Direction a:
Gather every line of the records that contains the word "resolution", matching its case exactly.

Selected passage:

Not only to appeal to Christian men but to dissuade Islamic terrorists from picking up a sacrilegious gun.  I would think that to use a gun that's marked like that would be seen symbolically, to be an affront to Islam or something like that.  

I think you could say that 'good people make the world a better place' and that includes Christians, Moslems, Buddhists, atheists, Hindu's, Jews, etc.  There are good people in every group and every group has it's share of stinkers.


----------



## SifuPhil (Sep 16, 2015)

Debby said:


> Not only to appeal to Christian men but to dissuade Islamic terrorists from picking up a sacrilegious gun.  I would think that to use a gun that's marked like that would be seen symbolically, to be an affront to Islam or something like that.



That brings up an interesting point ...

If there were, say, a door-to-door battle here in the States, and a Muslim soldier's gun jammed, and he had to make a choice between fighting unarmed or picking up a gun with a Christian verse on it, would he really make the "wrong" choice? I know it depends upon the depth of his beliefs, but still, that survival instinct ...


----------



## fuzzybuddy (Sep 16, 2015)

I think I would be more afraid of the bullets shot by a gun rather than symbols painted on that gun.


----------



## Zante (Sep 16, 2015)

What a subject -Will have to do some thinking about this


----------



## fureverywhere (Sep 16, 2015)

Had a few flashbacks from Windowpane back in the day.

Off topic but there was this little bodega in the village, Dancing Bear under the counter, toadly awesome!!!!! For those of you who stayed on the straight and narrow, there was microdot and windowpane that were a fairly mild dose. You might see the aliens and elephants dancing together. The stronger versions might make you think the elephants would crush you.


----------



## Shalimar (Sep 16, 2015)

Direction b:
Set down the stretch of the forum thread from "## Zante (Sep" through "would crush you.", word for word.

Material for this task:
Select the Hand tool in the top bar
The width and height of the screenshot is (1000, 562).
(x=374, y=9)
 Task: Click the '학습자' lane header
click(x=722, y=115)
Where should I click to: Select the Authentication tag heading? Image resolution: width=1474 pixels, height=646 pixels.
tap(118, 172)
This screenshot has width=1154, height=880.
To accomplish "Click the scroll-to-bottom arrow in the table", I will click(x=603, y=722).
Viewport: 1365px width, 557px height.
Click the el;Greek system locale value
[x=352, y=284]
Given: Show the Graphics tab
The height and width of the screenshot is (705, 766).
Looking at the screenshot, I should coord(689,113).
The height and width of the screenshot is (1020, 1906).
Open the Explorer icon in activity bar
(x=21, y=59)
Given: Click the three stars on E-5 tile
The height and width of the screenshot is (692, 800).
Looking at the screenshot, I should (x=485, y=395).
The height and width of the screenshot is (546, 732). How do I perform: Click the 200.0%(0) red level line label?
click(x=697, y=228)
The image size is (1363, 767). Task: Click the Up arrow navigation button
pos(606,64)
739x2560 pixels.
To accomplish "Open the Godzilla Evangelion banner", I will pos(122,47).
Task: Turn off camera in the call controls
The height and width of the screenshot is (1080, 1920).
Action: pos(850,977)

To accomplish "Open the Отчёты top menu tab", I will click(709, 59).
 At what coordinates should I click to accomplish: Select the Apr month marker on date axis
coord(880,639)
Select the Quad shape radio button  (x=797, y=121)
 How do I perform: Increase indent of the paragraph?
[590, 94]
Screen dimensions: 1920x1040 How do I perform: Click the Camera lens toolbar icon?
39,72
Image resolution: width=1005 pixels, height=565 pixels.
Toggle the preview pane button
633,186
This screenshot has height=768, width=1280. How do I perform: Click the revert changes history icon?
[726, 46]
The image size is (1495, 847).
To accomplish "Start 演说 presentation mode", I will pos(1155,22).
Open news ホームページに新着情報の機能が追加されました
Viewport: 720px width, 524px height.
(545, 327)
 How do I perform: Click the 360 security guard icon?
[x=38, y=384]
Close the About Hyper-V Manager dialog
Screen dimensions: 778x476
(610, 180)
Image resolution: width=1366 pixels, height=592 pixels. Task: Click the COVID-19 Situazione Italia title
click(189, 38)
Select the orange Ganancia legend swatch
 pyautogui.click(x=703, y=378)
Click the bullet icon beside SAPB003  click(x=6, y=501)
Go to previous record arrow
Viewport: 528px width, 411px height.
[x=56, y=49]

Full answer a:
Where should I click to: Select the Authentication tag heading? Image resolution: width=1474 pixels, height=646 pixels.
Image resolution: width=1005 pixels, height=565 pixels.
Image resolution: width=1366 pixels, height=592 pixels. Task: Click the COVID-19 Situazione Italia title

Full answer b:
## Zante (Sep 16, 2015)

What a subject -Will have to do some thinking about this


----------



## fureverywhere (Sep 16, 2015)

Had a few flashbacks from Windowpane back in the day.

Off topic but there was this little bodega in the village, Dancing Bear under the counter, toadly awesome!!!!! For those of you who stayed on the straight and narrow, there was microdot and windowpane that were a fairly mild dose. You might see the aliens and elephants dancing together. The stronger versions might make you think the elephants would crush you.